▶ Extracted entries

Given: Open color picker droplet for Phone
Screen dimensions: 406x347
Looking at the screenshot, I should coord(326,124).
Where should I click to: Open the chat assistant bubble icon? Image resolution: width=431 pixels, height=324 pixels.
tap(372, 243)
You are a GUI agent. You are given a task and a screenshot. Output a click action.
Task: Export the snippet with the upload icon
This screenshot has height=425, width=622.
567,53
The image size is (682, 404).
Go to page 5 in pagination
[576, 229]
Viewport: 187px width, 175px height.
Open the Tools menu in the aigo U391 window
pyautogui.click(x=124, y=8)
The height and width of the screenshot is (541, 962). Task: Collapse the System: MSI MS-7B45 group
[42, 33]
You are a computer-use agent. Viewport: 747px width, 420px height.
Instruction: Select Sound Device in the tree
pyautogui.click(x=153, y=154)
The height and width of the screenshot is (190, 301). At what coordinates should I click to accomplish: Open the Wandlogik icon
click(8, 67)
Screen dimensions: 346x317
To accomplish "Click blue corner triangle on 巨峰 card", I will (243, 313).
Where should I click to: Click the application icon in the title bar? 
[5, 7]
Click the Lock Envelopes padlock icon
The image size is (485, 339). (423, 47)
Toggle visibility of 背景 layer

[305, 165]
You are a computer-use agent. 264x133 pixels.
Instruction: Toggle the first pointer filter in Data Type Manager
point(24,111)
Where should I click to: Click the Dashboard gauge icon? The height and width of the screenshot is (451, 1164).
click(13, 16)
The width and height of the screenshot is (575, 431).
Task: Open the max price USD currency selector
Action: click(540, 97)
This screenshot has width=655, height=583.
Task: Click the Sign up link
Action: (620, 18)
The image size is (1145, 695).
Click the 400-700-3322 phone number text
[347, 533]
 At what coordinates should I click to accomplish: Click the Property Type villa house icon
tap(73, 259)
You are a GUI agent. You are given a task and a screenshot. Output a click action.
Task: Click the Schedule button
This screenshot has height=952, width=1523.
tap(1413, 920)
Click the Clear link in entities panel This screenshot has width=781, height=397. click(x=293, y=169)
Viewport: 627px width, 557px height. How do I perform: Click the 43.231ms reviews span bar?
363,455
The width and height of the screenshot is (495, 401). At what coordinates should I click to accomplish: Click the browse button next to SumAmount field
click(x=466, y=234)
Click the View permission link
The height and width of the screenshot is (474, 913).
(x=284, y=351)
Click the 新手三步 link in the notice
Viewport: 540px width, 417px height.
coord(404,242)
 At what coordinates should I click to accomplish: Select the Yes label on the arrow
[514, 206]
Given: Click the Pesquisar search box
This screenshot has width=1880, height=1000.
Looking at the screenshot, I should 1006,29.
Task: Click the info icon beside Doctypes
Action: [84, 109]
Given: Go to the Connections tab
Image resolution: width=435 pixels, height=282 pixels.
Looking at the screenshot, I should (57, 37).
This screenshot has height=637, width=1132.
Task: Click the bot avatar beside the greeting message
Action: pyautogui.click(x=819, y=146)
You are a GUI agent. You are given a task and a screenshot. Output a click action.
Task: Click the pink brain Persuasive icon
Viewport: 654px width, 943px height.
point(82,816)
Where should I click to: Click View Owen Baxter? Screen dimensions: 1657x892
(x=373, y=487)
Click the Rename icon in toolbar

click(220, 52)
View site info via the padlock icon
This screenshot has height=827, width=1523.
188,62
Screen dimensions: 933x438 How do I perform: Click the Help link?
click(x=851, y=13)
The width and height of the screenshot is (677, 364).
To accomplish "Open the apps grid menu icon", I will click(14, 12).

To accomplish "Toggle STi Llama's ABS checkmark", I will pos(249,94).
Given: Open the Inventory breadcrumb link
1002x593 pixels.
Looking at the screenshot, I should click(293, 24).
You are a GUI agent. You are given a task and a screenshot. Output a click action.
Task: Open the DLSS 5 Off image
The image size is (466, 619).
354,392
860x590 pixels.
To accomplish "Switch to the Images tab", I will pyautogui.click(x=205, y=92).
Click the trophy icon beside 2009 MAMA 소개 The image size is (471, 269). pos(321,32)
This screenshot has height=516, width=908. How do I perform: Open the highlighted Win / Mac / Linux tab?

▶ Aim of the task
Copy the rows above exactly as they appear, from the first row through the line containing "tap(372, 243)".

▶ Final result
Given: Open color picker droplet for Phone
Screen dimensions: 406x347
Looking at the screenshot, I should coord(326,124).
Where should I click to: Open the chat assistant bubble icon? Image resolution: width=431 pixels, height=324 pixels.
tap(372, 243)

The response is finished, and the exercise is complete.